Vic, you wrote:
"There are many people who live their entire adult lives behind barriers of their own creation that have the sole purpose of shielding themselves from becoming highly motivated to face those feelings ever again as the price of realizing their aspirations."
On behalf of the general postion taken by CMT, I would like to respectfully entertain the possibility that your above stated postion places exlusive emphasis on intra-individual conflict and is thus not so much an addition to CMT but rather an alternative. The phrase "barriers of their own creation" is, if I understand it correctly, not the way CMT would look at the matter.
According to my understanding of CMT, I would rephrase this as "barriers not ENTIRELY of their own creation." What early caregivers do and what they fail to do regularly act as pressure and influence determining the kinds of views of installed reality we adopt and then adapt to. The child also participates in the process but always from within his or her social matrix which also has a potent causal role in determining the views of reality a child takes on.
As Winnicott playfully put the matter, "there has never been an individual human child." He meant, of course, that every human being grows up in a social matrix and thus we are both motivated by self-interest and by other-interest. I certainly believe, as you may surmise, that Winnicott was of course correct, regardless of the ostensible "axiomatic" assertions by economists, and by those in psychology and mental-health professions who unwittingly emulate them, about the hegemony of self-interest in determining all of human motivation. The child adopts the beliefs s/he adopts because of self-interest and because of a self-sacrificing interest in his or her cargivers and other loved ones.
I would also wish to revise your phrase "for the sole purpose of shielding themselves." The word "sole" seems to overlook what I reagard as one of the most powerful and important features of CMT--it's incorporation of survival guilt and other self-sacrificing aspects of human motivation in which persons can adopt altruistic beliefs in childhood for the purpose of protecting OTHERS' feelings as well as one's own. These beliefs are nontheless misguided to the extent that they are self-immolating and cause tormenting symptoms of psychological suffering. They are misguided because of a child's limitied understanding and cognitive skill and because of limitations in the caregiving environmnet (what there may be of it) to support the child in finding anything less misguided.
Your wish to place emphasis, Vic, on the intra-individual dimension is important, by all means. However, I think if the intra-personal dimension is introduced as a replacement for the hard-won gains CMT has made in being able to get us to attend more fully and carefully to the importance of altruistic self-sacrifice, survivor guilt, and the residual effects of our early inter-personal conflicts, then the intra-personal perspective would be used to obscure rather than amplify and clarify the whole picture of human motivation. And there are many patients for whom the CMT interpretation (that they keep their installed reality views because of loyalty to their early caregivers) is the sine qua non of their successful therapy.

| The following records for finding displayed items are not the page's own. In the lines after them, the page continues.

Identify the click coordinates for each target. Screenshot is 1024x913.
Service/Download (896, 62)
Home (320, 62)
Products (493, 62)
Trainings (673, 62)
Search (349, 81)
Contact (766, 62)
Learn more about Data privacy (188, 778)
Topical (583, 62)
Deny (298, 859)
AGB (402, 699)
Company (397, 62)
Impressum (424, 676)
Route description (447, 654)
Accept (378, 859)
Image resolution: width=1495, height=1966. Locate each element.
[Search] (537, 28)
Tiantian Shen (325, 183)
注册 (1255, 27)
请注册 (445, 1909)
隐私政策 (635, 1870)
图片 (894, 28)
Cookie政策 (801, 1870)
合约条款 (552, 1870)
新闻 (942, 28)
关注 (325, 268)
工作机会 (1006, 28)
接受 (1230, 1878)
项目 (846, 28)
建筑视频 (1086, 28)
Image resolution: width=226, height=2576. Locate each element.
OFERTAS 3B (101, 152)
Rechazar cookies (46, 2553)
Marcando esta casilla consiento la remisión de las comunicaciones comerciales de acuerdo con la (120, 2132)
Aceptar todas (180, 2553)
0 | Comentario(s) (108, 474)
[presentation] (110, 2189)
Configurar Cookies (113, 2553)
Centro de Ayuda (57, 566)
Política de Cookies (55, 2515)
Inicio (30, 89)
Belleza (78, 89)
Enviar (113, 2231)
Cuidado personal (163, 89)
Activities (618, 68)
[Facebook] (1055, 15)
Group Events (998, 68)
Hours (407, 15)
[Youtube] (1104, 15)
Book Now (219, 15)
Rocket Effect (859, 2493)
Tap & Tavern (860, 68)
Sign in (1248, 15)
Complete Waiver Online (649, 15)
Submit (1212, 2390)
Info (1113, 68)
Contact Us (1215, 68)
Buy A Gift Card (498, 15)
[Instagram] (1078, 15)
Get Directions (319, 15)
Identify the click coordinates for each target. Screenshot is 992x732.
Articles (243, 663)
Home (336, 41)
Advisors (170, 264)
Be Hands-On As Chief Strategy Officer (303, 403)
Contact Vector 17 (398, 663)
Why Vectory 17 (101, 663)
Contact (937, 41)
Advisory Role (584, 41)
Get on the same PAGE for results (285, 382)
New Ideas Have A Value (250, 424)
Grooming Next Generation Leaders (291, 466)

Thus for some patients it is precisely their overwhelming feelings associated with guilty shame about their imagined disloyalty that ARE IN FACT the feelings they shield themselves from--a shielding that you correctly identify as the obstacle to achieving more satisfying aspirations. I think the source of those shielded feelings with so many barriers around them is often more a matter of misplaced loyal altruistic self-sacrifice creating guilty shame for even HAVING one's aspirations (much less for trying to achieve them!) than it is a matter of a solely self-interested avoidance of disagreeable feelings entailed in risking new behaviors to fulfill one's aspirations. Certainly the more tormented and painfully symptomatic a person is in not being able to achieve his or her aspirations, the more I would favor explanations using the CMT inter-personal perspective.